Autor: Ippolito JA; Department of Orthopaedics, Rutgers New Jersey Medical School, Newark, NJ., Thomson JE; Department of Orthopaedics, Rutgers New Jersey Medical School, Newark, NJ., Rivero SM; Department of Orthopaedics, Rutgers New Jersey Medical School, Newark, NJ., Beebe KS; Department of Orthopaedics, Rutgers New Jersey Medical School, Newark, NJ., Patterson FR; Department of Orthopaedics, Rutgers New Jersey Medical School, Newark, NJ., Benevenia J; Department of Orthopaedics, Rutgers New Jersey Medical School, Newark, NJ.
Jazyk: angličtina
Zdroj: The Journal of arthroplasty [J Arthroplasty] 2021 Jun; Vol. 36 (6), pp. 2165-2170. Date of Electronic Publication: 2021 Jan 18.
DOI: 10.1016/j.arth.2021.01.026
Abstrakt: Background: Following debridement of infected prostheses that require reconstruction with an endoprosthetic replacement (EPR), instability related to segmental residual bone defects present a challenge in management with 2-stage reimplantation.

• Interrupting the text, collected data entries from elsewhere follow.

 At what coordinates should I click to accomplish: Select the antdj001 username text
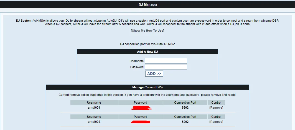click(x=94, y=108)
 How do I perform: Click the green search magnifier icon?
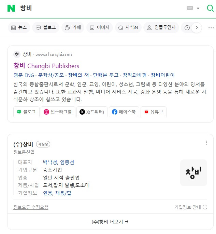(210, 8)
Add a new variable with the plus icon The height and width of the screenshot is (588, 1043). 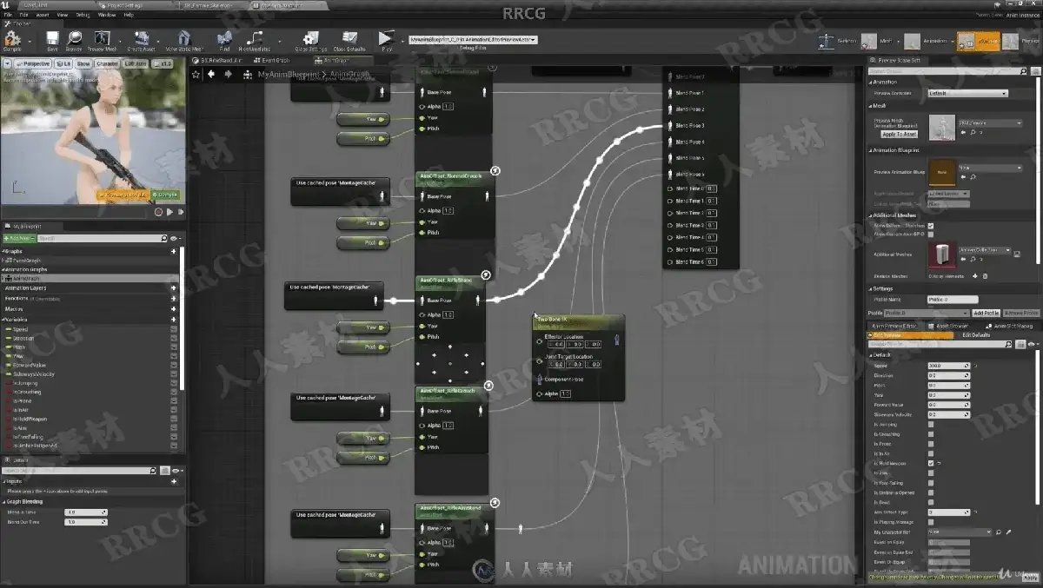(x=174, y=320)
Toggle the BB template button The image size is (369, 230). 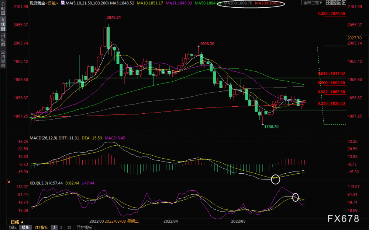[x=69, y=227]
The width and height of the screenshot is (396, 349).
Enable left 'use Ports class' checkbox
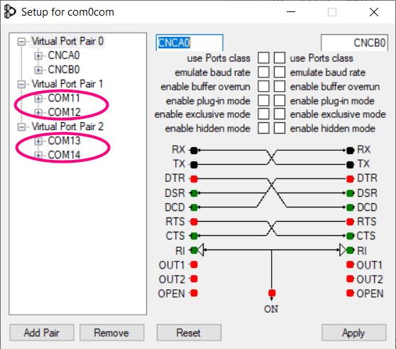click(263, 58)
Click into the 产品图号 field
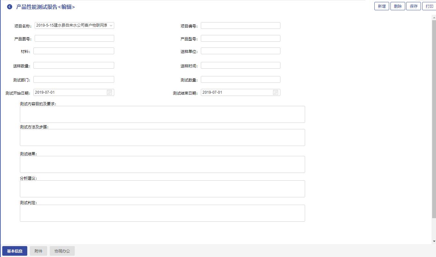 (x=74, y=39)
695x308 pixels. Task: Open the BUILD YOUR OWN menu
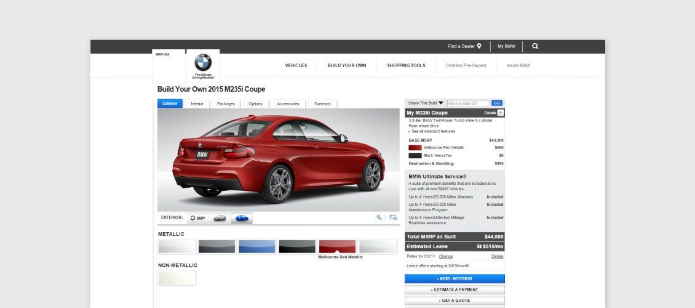(347, 66)
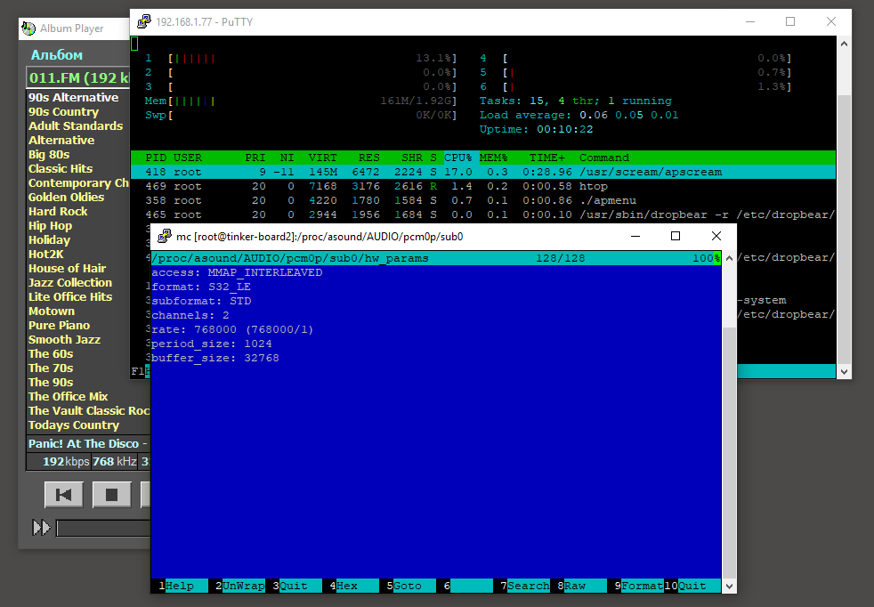874x607 pixels.
Task: Open the Альбом menu
Action: tap(56, 55)
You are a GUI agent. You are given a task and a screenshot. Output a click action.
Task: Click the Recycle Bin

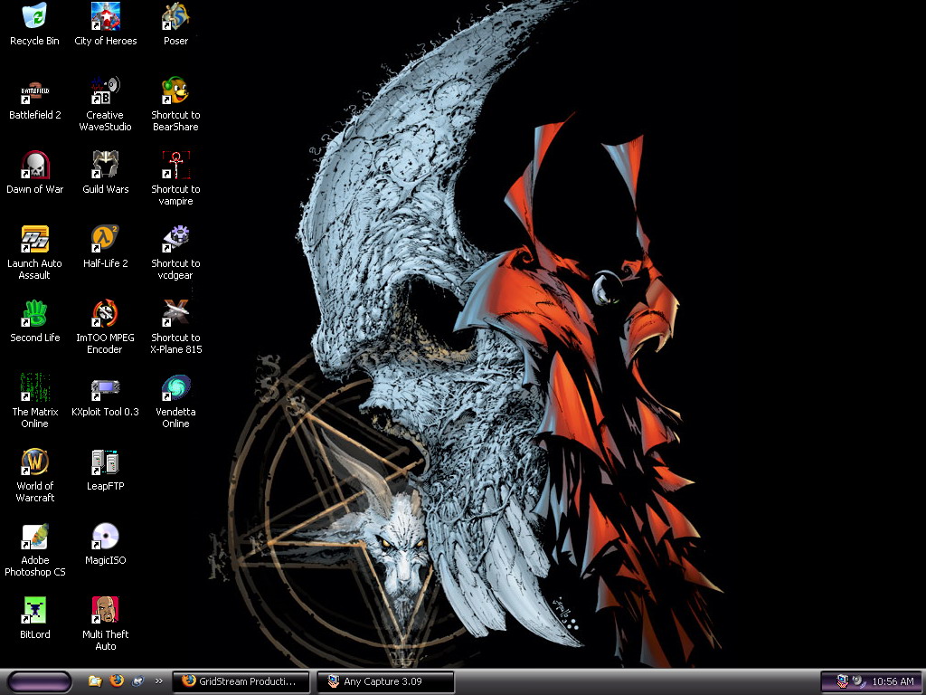[35, 17]
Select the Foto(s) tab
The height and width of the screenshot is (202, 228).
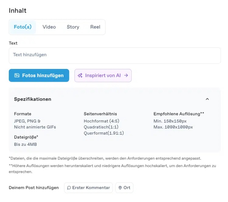23,27
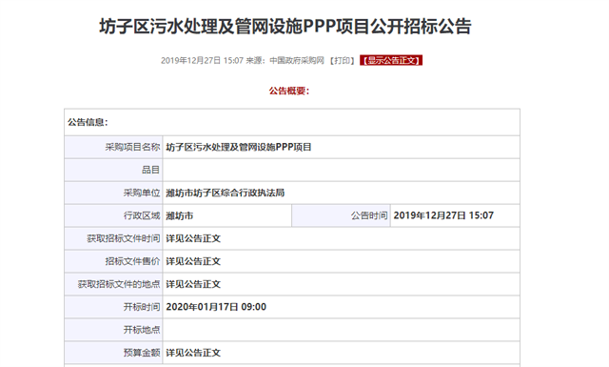Click the page title 坊子区污水处理及管网设施PPP项目公开招标公告
The height and width of the screenshot is (367, 609).
pos(285,27)
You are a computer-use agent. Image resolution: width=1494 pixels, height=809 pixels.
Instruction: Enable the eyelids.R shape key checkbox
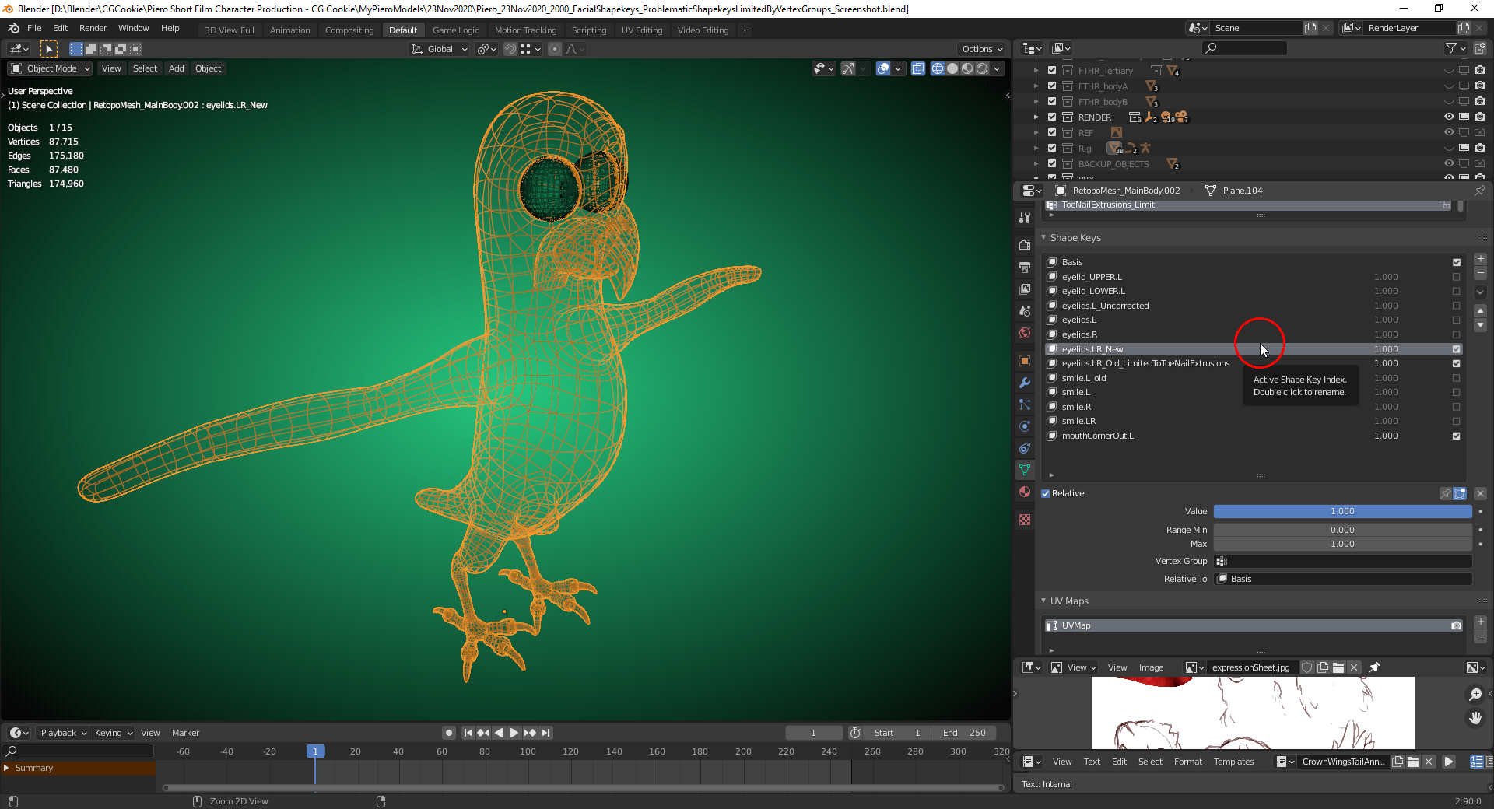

Methods: We retrospectively reviewed all patients treated for revision total joint or endoprosthetic infection at the knee from 1998 to 2018. At our institution, patients with skeletal defects >6 cm following explant of prosthesis and debridement (stage 1) were managed with intramedullary nail-stabilized antibiotic spacers. Following stage 1, antimicrobial therapy included 6 weeks of intravenous antibiotics and a minimum of 6 weeks of oral antibiotics. Following resolution of inflammatory markers and negative tissue cultures, reimplantation (stage 2) of an EPR was performed.
Results: Twenty-one patients at a mean age of 54 ± 21 years were treated for prosthetic joint infection at the knee. Polymicrobial growth was detected in 38% of cases, followed by coagulase-negative staphylococci (24%) and Staphylococcus aureus (19%). Mean residual skeletal defect after stage 1 treatment was 20 cm. Prosthetic joint infection eradication was achieved in 18 (86%) patients, with a mean Musculoskeletal Tumor Society score of 77% and mean knee range of motion of 100°. Patients with polymicrobial infections had a greater number of surgeries prior to infection (P = .024), and were more likely to require additional debridement prior to EPR (odds ratio 12.0, P = .048).
Conclusion: Management of large segmental skeletal defects at the knee following explant using intramedullary stabilized antibiotic spacers maintain stability and result in high rates of limb salvage with conversion to an endoprosthesis.